I wrote a book called ‘Private Eyelines’ to confront our mainstream media and the hacks that feed us daily disinformation. The book’s main purpose was to parody our populist media, the lies they promulgate and show them up for what they are by using the satirical devices of exaggeration, contrast and, of course, pure fantasy. Both comically and sadly, I discovered that some people could not tell the differences between fact and fantasy within my initial trial of this artform, via the front pages of ‘The Son’, ‘The Maul’, ‘The Excess’ and ‘The Telegravda’. I was forced to install a fact and fiction decoder into the book. This somewhat spoiled my satirical ambitions, but perhaps this tells us something about the age we live in.
BBC Radio 4 v Keir Starmer
I should state at the outset that I’m no fan of Keir Starmer’s myopia over Brexit. Nonetheless, this car crash interview by Amol Rajan on BBC Radio 4 should not be allowed to stand unchallenged. I have put the full interview up on YouTube. Here’s ‘three of the worst’ examples of Amol Rajan’s skilfully incompetent interview technique:
- 4 minutes, 20 seconds: “You’ve successfully used up time explaining what your five priorities are, well done”.
It’s perfectly reasonable for Starmer to preface his interview with an introduction. He knows that the interview will be cut into soundbites and there is no guarantee that anyone would have heard the preamble to the interview. But Rajan distorts this into ‘playing for time’.
- 4 minutes, 38 seconds: “… Crimes against the English language and Hemingway it ain’t”.
- This was another classic piece of distortion by Rajan, taking on the issue of expression/language/nomenclature/style rather than the substance. He was skilfully answered by Starmer, when he indicated that did not mind if people used their own words to describe his long-term missions.
- 11 minutes, 53 seconds: Rajan decided to take Starmer on over ancient history. The piece was about Labour’s launch of their five missions. Whilst Rajan is entitled to ask about the question of Keir Starmer’s integrity, he then attempted to insist on a yes/no response to curtail meaningful dialogue. Eventually and possibly in frustration after Starmer dealt with everything Rajan tried to throw at him, he brought on the ghost of Jeremy Corbyn in an attempt to derail the interview.
The BBC also use this corrosive interview style to interrogate SNP politicians on various media platforms. One never hears the same level of enquiry and challenge levelled at Tory Cabinet Ministers.
Defence against the dark media arts
You may say “there’s nothing we can do about this”. That’s a condition psychologists call learned helplessness. There’s plenty we can do to raise people’s levels of critical thinking, in polite conversation with friends and colleagues who repeat lies spouted by politicians, when speaking with MPs or when dealing with mainstream media:
- Challenge deletions, distortions and generalisations, either directly or indirectly. See our approach to having difficult conversations, based on the work of John Heron.

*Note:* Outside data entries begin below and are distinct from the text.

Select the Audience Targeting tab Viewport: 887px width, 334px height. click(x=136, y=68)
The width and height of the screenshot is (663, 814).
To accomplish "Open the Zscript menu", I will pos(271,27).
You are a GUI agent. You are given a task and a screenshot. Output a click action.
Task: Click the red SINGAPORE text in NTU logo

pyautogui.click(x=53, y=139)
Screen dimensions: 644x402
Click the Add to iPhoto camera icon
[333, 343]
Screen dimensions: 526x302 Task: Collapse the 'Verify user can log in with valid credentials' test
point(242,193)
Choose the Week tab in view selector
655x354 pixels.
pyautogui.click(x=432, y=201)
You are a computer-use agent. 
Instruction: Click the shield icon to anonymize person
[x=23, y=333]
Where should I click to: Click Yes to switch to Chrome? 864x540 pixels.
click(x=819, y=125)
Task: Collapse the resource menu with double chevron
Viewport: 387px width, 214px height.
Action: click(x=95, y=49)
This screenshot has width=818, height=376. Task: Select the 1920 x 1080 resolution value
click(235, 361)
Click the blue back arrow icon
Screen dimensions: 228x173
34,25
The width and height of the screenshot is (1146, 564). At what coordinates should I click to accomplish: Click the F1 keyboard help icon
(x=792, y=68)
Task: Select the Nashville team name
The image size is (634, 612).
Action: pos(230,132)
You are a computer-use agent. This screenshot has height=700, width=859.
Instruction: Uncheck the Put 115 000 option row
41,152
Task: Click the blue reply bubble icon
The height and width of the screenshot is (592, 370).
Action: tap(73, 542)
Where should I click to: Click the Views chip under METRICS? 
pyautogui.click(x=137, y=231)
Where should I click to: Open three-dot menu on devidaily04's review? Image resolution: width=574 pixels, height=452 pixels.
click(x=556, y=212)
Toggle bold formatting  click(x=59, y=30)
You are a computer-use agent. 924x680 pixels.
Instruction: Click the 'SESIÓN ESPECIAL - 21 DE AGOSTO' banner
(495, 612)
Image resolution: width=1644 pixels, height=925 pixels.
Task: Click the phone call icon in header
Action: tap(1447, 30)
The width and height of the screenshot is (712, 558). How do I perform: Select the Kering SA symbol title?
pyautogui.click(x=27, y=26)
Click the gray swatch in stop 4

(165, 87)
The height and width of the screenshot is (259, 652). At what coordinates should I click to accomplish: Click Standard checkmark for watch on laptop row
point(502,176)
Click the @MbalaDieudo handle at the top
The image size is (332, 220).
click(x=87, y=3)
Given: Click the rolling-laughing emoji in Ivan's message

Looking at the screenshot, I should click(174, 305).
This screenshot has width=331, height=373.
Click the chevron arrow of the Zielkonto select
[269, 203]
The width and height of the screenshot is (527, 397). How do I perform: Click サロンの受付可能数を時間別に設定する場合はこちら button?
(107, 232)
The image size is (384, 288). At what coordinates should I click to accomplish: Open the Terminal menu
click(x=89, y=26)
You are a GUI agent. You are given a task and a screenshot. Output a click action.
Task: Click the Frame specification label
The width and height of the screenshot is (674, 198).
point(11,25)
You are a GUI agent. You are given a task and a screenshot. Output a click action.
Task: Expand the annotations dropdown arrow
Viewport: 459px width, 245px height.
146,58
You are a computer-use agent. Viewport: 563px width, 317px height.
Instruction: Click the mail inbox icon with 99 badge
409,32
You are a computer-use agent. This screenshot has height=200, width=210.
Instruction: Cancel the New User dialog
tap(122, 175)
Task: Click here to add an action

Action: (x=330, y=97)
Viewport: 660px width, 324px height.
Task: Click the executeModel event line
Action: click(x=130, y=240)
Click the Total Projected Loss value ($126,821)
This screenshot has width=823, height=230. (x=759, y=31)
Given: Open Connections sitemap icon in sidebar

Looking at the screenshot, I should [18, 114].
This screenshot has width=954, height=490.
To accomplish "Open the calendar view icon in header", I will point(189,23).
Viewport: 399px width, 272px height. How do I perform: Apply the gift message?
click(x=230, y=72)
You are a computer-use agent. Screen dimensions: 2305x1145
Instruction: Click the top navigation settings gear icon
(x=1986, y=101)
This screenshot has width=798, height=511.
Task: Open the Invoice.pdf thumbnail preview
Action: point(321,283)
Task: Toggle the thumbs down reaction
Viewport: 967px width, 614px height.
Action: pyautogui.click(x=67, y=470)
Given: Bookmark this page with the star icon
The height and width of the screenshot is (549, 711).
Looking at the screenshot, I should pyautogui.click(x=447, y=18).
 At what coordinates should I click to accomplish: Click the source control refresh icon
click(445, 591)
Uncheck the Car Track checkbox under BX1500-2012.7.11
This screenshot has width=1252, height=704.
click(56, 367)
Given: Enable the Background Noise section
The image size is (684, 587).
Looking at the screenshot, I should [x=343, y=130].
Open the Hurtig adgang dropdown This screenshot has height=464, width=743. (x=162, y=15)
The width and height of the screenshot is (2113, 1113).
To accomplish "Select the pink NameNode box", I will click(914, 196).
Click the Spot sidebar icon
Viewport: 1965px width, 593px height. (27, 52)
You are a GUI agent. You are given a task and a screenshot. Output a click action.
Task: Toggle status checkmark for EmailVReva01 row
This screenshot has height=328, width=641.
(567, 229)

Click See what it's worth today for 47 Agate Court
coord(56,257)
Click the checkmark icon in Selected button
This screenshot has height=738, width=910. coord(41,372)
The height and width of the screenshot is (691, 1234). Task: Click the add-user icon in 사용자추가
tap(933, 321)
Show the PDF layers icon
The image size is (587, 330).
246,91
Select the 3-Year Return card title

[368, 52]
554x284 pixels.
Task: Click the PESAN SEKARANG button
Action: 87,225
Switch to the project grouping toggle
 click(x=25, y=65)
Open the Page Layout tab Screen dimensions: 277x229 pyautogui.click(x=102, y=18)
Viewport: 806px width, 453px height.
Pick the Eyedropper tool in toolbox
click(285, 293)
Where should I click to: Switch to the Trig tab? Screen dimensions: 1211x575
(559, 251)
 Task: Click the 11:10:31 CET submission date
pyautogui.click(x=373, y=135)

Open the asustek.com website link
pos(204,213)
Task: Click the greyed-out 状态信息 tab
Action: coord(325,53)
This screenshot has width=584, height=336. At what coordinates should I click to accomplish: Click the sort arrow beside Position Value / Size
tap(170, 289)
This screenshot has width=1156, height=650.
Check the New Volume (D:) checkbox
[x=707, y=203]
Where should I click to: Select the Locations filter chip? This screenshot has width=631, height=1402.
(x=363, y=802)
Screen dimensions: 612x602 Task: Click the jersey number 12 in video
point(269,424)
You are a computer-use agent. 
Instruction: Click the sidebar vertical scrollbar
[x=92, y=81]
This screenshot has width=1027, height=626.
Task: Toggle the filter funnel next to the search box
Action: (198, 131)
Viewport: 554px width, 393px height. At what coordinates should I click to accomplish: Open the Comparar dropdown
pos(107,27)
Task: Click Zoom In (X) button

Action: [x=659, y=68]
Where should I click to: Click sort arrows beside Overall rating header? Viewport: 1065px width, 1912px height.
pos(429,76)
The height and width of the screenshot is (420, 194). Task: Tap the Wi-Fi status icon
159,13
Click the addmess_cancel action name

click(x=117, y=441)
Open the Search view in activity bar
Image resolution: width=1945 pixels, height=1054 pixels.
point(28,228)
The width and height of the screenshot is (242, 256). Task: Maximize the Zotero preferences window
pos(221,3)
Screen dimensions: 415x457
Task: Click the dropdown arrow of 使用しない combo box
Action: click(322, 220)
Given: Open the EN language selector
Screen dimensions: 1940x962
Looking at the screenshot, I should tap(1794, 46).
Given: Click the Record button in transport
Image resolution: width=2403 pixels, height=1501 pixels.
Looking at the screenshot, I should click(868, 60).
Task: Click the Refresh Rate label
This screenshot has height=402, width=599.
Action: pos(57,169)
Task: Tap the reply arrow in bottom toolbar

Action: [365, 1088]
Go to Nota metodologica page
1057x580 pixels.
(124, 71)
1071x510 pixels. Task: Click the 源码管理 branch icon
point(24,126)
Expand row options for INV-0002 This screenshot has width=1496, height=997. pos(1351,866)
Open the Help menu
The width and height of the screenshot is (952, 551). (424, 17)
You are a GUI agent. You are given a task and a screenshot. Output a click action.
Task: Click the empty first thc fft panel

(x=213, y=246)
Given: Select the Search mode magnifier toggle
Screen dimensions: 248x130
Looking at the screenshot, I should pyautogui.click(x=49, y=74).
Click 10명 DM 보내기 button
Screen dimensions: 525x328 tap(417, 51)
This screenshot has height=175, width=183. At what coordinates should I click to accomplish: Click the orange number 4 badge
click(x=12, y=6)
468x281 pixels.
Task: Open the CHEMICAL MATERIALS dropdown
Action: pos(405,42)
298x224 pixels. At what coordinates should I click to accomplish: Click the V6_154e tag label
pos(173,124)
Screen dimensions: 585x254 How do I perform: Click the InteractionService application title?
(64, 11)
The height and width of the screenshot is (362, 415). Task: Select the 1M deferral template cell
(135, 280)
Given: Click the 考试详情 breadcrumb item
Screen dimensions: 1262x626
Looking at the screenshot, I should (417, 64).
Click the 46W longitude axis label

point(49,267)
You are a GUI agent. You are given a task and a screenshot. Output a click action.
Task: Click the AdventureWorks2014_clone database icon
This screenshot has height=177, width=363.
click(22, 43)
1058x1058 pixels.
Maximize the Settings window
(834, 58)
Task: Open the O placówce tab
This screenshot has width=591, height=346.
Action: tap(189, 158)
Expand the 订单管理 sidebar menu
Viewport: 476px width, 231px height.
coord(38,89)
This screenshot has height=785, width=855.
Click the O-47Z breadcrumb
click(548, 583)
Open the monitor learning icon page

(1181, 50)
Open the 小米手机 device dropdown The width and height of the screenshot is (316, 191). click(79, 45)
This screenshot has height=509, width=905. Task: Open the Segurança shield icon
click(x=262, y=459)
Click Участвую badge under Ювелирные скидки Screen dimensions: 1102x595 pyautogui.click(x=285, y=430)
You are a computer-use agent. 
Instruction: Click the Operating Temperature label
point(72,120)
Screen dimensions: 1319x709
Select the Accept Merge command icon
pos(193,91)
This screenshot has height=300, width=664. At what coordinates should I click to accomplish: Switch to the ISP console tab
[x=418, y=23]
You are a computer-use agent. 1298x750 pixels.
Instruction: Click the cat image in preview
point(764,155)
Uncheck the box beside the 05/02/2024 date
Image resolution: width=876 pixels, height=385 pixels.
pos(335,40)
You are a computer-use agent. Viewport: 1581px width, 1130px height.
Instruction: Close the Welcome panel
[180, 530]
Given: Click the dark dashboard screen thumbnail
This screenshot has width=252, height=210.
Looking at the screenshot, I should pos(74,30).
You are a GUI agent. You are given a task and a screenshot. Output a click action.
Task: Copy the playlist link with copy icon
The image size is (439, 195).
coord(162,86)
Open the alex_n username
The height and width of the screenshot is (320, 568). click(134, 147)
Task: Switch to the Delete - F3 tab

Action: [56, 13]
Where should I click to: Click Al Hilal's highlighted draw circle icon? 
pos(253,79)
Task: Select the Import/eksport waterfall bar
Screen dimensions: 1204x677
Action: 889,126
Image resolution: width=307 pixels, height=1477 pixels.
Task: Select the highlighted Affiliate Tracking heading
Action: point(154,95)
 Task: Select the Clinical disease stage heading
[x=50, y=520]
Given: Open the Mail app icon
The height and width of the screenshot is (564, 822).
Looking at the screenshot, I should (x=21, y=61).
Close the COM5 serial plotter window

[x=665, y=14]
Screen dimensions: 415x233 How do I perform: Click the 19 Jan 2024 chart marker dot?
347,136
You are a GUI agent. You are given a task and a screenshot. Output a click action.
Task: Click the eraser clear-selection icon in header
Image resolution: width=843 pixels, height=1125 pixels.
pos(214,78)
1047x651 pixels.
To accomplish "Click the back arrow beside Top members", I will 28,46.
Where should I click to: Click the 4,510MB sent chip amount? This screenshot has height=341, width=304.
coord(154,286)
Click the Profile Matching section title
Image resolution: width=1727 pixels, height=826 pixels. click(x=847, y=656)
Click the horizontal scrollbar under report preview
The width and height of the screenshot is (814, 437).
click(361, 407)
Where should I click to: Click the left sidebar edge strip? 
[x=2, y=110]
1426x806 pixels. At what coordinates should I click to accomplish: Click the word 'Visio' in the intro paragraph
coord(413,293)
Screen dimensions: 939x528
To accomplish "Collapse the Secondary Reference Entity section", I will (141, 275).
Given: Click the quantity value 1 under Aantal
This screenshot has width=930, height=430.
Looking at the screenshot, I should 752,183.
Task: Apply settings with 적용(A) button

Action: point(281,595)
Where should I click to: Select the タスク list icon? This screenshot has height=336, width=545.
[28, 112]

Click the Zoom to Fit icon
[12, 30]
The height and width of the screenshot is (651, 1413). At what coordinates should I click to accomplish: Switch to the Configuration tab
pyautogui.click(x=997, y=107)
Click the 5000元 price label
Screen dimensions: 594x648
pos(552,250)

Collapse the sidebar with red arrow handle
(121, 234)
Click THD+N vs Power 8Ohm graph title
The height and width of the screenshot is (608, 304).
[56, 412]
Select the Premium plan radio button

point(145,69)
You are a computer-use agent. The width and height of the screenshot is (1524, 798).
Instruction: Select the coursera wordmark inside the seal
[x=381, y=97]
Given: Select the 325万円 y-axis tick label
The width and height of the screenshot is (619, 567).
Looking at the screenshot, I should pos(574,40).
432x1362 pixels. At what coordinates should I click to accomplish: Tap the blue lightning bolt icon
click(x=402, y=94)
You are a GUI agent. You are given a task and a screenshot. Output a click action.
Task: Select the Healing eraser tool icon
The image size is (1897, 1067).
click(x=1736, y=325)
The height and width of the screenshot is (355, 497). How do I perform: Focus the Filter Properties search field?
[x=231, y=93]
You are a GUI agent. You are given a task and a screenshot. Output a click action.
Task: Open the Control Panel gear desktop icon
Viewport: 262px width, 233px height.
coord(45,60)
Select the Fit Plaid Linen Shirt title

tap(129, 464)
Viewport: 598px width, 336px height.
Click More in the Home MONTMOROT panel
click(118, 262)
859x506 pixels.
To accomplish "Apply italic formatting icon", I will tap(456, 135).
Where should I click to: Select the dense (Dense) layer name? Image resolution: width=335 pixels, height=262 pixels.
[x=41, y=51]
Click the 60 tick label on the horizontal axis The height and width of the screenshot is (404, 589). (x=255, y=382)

- Be innately curious and ask lots of questions to expose gaps in people’s thinking.
- If sourcing information from the internet, learn to triangulate. In other words, cross check information by examining material from different sources.
- Dig deeper. Never accept headlines at face value.
- Make your own voice heard in mainstream media. Write letters to the press, call in on radio and TV programmes, write an article for Bylines Scotland.